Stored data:
========================================================================
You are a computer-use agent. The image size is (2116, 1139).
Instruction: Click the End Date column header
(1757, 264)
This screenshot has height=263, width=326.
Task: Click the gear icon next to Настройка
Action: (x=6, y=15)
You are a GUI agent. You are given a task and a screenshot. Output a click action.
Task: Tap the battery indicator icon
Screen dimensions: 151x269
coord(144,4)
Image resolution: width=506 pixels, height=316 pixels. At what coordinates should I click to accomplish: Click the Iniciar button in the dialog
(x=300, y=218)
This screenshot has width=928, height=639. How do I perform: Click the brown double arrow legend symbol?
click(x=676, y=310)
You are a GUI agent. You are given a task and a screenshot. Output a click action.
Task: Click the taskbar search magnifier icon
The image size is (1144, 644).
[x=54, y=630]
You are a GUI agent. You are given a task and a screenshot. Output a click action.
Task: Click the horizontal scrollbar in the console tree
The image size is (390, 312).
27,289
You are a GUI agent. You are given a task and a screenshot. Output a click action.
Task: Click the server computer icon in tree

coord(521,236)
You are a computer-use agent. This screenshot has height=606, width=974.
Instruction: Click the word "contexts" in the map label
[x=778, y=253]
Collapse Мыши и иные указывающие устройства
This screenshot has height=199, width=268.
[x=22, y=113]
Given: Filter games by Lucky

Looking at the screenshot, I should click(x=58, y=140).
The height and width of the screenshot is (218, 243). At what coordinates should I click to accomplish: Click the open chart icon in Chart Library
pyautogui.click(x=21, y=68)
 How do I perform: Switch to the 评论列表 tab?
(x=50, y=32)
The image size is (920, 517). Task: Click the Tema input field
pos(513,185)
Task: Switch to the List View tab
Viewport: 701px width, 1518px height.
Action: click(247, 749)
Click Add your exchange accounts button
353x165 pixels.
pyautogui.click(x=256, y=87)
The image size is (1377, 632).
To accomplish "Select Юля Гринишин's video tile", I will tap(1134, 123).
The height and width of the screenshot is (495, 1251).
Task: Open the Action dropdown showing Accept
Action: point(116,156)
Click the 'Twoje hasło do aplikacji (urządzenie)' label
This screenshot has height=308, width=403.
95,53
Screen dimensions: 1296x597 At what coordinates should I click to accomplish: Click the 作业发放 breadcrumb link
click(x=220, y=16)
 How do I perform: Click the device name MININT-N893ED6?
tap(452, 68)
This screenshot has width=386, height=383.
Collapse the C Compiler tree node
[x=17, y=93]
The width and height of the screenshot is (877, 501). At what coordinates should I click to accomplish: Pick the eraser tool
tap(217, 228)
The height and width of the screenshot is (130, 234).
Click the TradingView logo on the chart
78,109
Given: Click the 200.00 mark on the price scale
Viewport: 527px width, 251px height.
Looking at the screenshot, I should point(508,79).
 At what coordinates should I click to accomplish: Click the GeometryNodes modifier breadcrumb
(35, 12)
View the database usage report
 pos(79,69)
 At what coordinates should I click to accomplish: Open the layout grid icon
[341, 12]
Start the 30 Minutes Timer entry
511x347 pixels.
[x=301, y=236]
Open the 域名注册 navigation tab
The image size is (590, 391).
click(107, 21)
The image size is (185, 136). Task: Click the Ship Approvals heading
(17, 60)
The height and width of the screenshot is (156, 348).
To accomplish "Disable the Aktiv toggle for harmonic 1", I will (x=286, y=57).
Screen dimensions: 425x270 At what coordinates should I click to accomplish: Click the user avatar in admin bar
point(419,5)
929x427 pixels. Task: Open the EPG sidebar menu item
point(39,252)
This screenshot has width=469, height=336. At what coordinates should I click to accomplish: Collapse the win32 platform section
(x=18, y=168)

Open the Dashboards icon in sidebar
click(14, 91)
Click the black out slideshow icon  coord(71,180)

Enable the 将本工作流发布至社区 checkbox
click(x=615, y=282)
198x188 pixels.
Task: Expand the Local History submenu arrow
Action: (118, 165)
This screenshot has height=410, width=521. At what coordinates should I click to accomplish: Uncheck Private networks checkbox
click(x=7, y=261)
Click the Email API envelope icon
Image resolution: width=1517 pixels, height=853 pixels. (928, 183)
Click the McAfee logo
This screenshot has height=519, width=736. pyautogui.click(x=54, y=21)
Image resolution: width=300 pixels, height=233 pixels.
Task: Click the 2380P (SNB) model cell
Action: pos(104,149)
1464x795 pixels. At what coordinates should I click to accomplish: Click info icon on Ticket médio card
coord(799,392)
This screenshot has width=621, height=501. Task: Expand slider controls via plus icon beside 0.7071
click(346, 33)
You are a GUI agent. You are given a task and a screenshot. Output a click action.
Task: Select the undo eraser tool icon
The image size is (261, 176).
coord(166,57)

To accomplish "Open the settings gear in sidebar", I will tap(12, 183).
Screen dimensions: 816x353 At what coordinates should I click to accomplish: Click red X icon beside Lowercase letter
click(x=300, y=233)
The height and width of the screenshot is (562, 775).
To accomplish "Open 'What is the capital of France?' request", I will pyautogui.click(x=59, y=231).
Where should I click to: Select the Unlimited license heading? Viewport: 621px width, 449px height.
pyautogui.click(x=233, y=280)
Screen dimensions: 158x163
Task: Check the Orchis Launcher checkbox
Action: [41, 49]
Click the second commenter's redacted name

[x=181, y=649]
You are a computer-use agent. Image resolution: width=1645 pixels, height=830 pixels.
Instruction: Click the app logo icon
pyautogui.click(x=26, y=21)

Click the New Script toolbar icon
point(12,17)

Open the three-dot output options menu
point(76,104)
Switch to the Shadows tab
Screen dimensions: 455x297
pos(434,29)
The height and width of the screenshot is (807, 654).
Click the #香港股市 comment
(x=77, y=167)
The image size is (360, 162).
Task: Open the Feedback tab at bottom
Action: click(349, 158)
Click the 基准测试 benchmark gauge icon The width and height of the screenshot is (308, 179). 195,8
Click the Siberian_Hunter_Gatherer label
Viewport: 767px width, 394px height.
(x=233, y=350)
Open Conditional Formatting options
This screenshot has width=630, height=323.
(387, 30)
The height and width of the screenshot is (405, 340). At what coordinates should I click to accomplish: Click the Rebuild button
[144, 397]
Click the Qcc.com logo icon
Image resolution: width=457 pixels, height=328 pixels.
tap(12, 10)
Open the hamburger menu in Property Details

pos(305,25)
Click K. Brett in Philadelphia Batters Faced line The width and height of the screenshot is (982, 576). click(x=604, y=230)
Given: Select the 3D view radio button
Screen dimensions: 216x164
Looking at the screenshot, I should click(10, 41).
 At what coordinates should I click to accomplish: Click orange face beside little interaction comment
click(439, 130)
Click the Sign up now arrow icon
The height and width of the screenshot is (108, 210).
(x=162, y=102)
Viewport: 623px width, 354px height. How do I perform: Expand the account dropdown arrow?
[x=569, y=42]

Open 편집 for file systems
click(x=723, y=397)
========================================================================
## ACTION ITEM:
Each entry shown above is to be duplicated exactly.

## PROBLEM SOLUTION:
You are a computer-use agent. The image size is (2116, 1139).
Instruction: Click the End Date column header
(1757, 264)
This screenshot has height=263, width=326.
Task: Click the gear icon next to Настройка
Action: (x=6, y=15)
You are a GUI agent. You are given a task and a screenshot. Output a click action.
Task: Tap the battery indicator icon
Screen dimensions: 151x269
coord(144,4)
Image resolution: width=506 pixels, height=316 pixels. At what coordinates should I click to accomplish: Click the Iniciar button in the dialog
(x=300, y=218)
This screenshot has width=928, height=639. How do I perform: Click the brown double arrow legend symbol?
click(x=676, y=310)
You are a GUI agent. You are given a task and a screenshot. Output a click action.
Task: Click the taskbar search magnifier icon
The image size is (1144, 644).
[x=54, y=630]
You are a GUI agent. You are given a task and a screenshot. Output a click action.
Task: Click the horizontal scrollbar in the console tree
The image size is (390, 312).
27,289
You are a GUI agent. You are given a task and a screenshot. Output a click action.
Task: Click the server computer icon in tree

coord(521,236)
You are a computer-use agent. This screenshot has height=606, width=974.
Instruction: Click the word "contexts" in the map label
[x=778, y=253]
Collapse Мыши и иные указывающие устройства
This screenshot has height=199, width=268.
[x=22, y=113]
Given: Filter games by Lucky

Looking at the screenshot, I should click(x=58, y=140).
The height and width of the screenshot is (218, 243). At what coordinates should I click to accomplish: Click the open chart icon in Chart Library
pyautogui.click(x=21, y=68)
 How do I perform: Switch to the 评论列表 tab?
(x=50, y=32)
The image size is (920, 517). Task: Click the Tema input field
pos(513,185)
Task: Switch to the List View tab
Viewport: 701px width, 1518px height.
Action: click(247, 749)
Click Add your exchange accounts button
353x165 pixels.
pyautogui.click(x=256, y=87)
The image size is (1377, 632).
To accomplish "Select Юля Гринишин's video tile", I will tap(1134, 123).
The height and width of the screenshot is (495, 1251).
Task: Open the Action dropdown showing Accept
Action: point(116,156)
Click the 'Twoje hasło do aplikacji (urządzenie)' label
This screenshot has height=308, width=403.
95,53
Screen dimensions: 1296x597 At what coordinates should I click to accomplish: Click the 作业发放 breadcrumb link
click(x=220, y=16)
 How do I perform: Click the device name MININT-N893ED6?
tap(452, 68)
This screenshot has width=386, height=383.
Collapse the C Compiler tree node
[x=17, y=93]
The width and height of the screenshot is (877, 501). At what coordinates should I click to accomplish: Pick the eraser tool
tap(217, 228)
The height and width of the screenshot is (130, 234).
Click the TradingView logo on the chart
78,109
Given: Click the 200.00 mark on the price scale
Viewport: 527px width, 251px height.
Looking at the screenshot, I should point(508,79).
 At what coordinates should I click to accomplish: Click the GeometryNodes modifier breadcrumb
(35, 12)
View the database usage report
 pos(79,69)
 At what coordinates should I click to accomplish: Open the layout grid icon
[341, 12]
Start the 30 Minutes Timer entry
511x347 pixels.
[x=301, y=236]
Open the 域名注册 navigation tab
The image size is (590, 391).
click(107, 21)
The image size is (185, 136). Task: Click the Ship Approvals heading
(17, 60)
The height and width of the screenshot is (156, 348).
To accomplish "Disable the Aktiv toggle for harmonic 1", I will (x=286, y=57).
Screen dimensions: 425x270 At what coordinates should I click to accomplish: Click the user avatar in admin bar
point(419,5)
929x427 pixels. Task: Open the EPG sidebar menu item
point(39,252)
This screenshot has width=469, height=336. At what coordinates should I click to accomplish: Collapse the win32 platform section
(x=18, y=168)

Open the Dashboards icon in sidebar
click(14, 91)
Click the black out slideshow icon  coord(71,180)

Enable the 将本工作流发布至社区 checkbox
click(x=615, y=282)
198x188 pixels.
Task: Expand the Local History submenu arrow
Action: (118, 165)
This screenshot has height=410, width=521. At what coordinates should I click to accomplish: Uncheck Private networks checkbox
click(x=7, y=261)
Click the Email API envelope icon
Image resolution: width=1517 pixels, height=853 pixels. (928, 183)
Click the McAfee logo
This screenshot has height=519, width=736. pyautogui.click(x=54, y=21)
Image resolution: width=300 pixels, height=233 pixels.
Task: Click the 2380P (SNB) model cell
Action: pos(104,149)
1464x795 pixels. At what coordinates should I click to accomplish: Click info icon on Ticket médio card
coord(799,392)
This screenshot has width=621, height=501. Task: Expand slider controls via plus icon beside 0.7071
click(346, 33)
You are a GUI agent. You are given a task and a screenshot. Output a click action.
Task: Select the undo eraser tool icon
The image size is (261, 176).
coord(166,57)

To accomplish "Open the settings gear in sidebar", I will tap(12, 183).
Screen dimensions: 816x353 At what coordinates should I click to accomplish: Click red X icon beside Lowercase letter
click(x=300, y=233)
The height and width of the screenshot is (562, 775).
To accomplish "Open 'What is the capital of France?' request", I will pyautogui.click(x=59, y=231).
Where should I click to: Select the Unlimited license heading? Viewport: 621px width, 449px height.
pyautogui.click(x=233, y=280)
Screen dimensions: 158x163
Task: Check the Orchis Launcher checkbox
Action: [41, 49]
Click the second commenter's redacted name

[x=181, y=649]
You are a computer-use agent. Image resolution: width=1645 pixels, height=830 pixels.
Instruction: Click the app logo icon
pyautogui.click(x=26, y=21)

Click the New Script toolbar icon
point(12,17)

Open the three-dot output options menu
point(76,104)
Switch to the Shadows tab
Screen dimensions: 455x297
pos(434,29)
The height and width of the screenshot is (807, 654).
Click the #香港股市 comment
(x=77, y=167)
The image size is (360, 162).
Task: Open the Feedback tab at bottom
Action: click(349, 158)
Click the 基准测试 benchmark gauge icon The width and height of the screenshot is (308, 179). 195,8
Click the Siberian_Hunter_Gatherer label
Viewport: 767px width, 394px height.
(x=233, y=350)
Open Conditional Formatting options
This screenshot has width=630, height=323.
(387, 30)
The height and width of the screenshot is (405, 340). At what coordinates should I click to accomplish: Click the Rebuild button
[144, 397]
Click the Qcc.com logo icon
Image resolution: width=457 pixels, height=328 pixels.
tap(12, 10)
Open the hamburger menu in Property Details

pos(305,25)
Click K. Brett in Philadelphia Batters Faced line The width and height of the screenshot is (982, 576). click(x=604, y=230)
Given: Select the 3D view radio button
Screen dimensions: 216x164
Looking at the screenshot, I should click(10, 41).
 At what coordinates should I click to accomplish: Click orange face beside little interaction comment
click(439, 130)
Click the Sign up now arrow icon
The height and width of the screenshot is (108, 210).
(x=162, y=102)
Viewport: 623px width, 354px height. How do I perform: Expand the account dropdown arrow?
[x=569, y=42]

Open 편집 for file systems
click(x=723, y=397)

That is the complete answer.